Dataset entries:
--------------------------------
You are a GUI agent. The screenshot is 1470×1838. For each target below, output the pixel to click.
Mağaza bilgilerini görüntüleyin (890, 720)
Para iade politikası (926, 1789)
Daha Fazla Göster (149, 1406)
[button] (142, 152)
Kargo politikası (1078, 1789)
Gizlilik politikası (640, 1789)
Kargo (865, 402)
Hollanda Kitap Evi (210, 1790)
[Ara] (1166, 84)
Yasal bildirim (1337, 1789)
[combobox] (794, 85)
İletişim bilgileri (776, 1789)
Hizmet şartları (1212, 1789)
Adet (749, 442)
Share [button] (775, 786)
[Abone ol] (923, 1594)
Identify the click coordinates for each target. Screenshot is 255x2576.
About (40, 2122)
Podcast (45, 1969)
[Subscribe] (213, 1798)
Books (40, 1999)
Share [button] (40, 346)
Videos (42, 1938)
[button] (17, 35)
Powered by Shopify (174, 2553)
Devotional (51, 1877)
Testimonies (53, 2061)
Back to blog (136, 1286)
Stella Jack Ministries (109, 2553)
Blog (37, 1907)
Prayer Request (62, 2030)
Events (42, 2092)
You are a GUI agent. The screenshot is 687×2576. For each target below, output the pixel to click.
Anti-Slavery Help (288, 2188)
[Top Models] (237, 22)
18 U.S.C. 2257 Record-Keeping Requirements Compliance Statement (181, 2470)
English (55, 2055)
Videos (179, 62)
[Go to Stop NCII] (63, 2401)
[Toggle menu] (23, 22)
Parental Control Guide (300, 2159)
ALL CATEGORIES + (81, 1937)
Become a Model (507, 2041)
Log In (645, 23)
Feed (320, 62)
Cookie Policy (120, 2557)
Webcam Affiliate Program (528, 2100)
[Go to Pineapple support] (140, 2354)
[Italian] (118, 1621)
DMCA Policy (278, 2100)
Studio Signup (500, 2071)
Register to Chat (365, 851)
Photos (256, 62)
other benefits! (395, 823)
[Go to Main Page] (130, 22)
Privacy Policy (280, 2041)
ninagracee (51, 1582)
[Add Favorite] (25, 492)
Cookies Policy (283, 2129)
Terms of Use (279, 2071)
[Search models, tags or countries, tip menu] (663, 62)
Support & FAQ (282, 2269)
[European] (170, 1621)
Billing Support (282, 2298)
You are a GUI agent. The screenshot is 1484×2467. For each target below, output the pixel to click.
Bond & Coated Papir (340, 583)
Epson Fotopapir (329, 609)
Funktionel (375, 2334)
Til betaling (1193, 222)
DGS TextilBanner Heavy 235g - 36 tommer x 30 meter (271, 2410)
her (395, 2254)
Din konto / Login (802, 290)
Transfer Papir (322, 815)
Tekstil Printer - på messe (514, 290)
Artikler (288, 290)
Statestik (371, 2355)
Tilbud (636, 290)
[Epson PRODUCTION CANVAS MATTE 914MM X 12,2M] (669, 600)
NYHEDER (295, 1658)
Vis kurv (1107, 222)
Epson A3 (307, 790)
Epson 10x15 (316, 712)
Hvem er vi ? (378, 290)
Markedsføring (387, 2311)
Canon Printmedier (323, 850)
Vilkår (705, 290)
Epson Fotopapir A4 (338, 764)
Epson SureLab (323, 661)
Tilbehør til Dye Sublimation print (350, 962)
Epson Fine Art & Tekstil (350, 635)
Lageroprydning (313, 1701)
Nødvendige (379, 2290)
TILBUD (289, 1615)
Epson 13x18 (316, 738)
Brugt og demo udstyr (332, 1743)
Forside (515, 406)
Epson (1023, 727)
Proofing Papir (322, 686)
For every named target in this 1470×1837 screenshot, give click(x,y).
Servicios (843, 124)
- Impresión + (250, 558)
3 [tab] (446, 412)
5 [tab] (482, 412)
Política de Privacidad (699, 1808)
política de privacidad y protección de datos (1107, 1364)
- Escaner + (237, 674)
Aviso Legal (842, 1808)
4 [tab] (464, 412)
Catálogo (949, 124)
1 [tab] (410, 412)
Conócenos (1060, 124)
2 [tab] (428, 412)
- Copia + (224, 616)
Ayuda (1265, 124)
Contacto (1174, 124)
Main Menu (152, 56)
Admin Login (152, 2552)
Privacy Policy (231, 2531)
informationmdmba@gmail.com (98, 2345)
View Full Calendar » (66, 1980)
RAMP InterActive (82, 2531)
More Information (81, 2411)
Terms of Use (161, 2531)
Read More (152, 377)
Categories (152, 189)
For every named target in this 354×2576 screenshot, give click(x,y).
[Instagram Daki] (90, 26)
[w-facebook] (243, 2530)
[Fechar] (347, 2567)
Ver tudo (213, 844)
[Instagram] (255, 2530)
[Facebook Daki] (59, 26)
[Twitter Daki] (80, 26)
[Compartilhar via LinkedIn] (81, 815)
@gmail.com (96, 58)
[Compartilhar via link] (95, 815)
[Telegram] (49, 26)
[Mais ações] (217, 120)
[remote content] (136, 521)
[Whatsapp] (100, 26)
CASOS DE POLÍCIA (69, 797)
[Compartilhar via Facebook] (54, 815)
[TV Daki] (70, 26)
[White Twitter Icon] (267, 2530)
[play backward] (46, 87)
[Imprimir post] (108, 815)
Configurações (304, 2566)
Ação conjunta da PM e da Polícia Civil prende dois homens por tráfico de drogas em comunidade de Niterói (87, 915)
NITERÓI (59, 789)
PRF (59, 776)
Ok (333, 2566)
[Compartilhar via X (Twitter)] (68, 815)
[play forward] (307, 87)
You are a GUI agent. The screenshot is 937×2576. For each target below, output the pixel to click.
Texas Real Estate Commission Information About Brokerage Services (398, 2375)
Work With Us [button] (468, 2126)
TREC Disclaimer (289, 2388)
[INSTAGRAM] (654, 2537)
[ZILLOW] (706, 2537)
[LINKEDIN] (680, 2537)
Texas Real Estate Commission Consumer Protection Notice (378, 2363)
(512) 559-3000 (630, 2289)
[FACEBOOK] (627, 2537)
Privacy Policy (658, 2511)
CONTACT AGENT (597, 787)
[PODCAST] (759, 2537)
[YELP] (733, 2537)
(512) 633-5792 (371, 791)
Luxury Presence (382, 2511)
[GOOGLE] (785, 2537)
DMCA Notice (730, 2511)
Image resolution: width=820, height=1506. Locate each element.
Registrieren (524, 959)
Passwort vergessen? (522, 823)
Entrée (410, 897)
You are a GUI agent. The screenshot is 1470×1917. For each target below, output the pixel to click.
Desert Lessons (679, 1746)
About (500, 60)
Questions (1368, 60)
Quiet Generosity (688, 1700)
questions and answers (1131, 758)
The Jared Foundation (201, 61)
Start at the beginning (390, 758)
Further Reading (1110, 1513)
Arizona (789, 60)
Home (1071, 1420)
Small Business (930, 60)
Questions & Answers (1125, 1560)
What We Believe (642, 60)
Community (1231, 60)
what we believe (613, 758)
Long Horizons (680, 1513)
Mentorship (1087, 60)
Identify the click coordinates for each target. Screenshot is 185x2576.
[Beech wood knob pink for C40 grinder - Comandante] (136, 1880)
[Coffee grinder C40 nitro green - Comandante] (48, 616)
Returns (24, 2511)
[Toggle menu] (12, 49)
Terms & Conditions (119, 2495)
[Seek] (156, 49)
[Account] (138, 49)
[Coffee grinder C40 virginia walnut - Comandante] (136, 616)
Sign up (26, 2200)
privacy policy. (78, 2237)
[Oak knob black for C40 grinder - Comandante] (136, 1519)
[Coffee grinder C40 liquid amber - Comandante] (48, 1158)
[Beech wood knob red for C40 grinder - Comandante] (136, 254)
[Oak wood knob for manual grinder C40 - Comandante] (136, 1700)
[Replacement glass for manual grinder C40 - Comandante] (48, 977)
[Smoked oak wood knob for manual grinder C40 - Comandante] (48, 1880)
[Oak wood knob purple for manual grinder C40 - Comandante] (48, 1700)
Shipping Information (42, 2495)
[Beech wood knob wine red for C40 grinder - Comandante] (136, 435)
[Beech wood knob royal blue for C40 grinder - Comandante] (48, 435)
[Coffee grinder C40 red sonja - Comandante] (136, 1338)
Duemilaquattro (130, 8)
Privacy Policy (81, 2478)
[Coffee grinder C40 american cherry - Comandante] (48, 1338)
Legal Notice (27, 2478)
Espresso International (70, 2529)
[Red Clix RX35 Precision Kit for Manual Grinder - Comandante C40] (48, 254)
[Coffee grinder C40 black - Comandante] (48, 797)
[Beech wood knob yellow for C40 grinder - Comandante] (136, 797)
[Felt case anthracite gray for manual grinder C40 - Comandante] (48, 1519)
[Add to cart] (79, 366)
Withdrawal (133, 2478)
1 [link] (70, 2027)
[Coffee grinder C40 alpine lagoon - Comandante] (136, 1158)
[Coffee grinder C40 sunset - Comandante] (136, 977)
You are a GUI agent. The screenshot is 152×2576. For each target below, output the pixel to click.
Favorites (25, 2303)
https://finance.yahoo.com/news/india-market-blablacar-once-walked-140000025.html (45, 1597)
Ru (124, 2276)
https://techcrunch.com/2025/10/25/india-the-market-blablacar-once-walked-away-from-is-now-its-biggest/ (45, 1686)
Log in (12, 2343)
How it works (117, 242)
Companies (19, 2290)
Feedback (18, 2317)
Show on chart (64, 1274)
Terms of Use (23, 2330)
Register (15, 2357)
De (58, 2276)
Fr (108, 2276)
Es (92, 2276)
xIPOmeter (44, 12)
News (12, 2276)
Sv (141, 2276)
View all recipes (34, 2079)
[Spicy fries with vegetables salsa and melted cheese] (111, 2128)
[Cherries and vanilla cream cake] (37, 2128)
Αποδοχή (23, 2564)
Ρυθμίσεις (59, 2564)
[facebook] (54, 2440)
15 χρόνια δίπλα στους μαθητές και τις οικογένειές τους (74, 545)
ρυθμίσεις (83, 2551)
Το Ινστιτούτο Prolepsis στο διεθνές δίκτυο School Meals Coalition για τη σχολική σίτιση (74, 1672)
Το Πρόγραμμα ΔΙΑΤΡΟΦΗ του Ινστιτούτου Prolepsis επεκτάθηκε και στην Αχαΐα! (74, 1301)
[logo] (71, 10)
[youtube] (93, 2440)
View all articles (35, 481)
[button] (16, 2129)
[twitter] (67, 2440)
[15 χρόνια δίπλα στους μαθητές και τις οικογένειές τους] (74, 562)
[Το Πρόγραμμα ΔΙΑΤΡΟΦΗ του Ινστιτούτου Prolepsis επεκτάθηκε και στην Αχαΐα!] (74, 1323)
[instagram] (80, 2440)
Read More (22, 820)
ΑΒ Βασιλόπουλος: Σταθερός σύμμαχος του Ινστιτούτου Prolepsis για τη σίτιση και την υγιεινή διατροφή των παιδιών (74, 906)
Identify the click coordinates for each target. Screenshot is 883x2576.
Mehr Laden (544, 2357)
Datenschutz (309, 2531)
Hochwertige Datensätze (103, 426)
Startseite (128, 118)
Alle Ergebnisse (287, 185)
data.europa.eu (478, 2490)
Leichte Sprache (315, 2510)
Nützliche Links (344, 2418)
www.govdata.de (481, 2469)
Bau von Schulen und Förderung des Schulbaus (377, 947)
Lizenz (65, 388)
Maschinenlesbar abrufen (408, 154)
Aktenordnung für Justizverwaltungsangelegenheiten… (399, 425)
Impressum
--------------------------------
Required action: Lines after the one containing "Kargo (865, 402)" are not wanted; repeat exactly each line above from the first up to and including it.

Completed exercise:
You are a GUI agent. The screenshot is 1470×1838. For each target below, output the pixel to click.
Mağaza bilgilerini görüntüleyin (890, 720)
Para iade politikası (926, 1789)
Daha Fazla Göster (149, 1406)
[button] (142, 152)
Kargo politikası (1078, 1789)
Gizlilik politikası (640, 1789)
Kargo (865, 402)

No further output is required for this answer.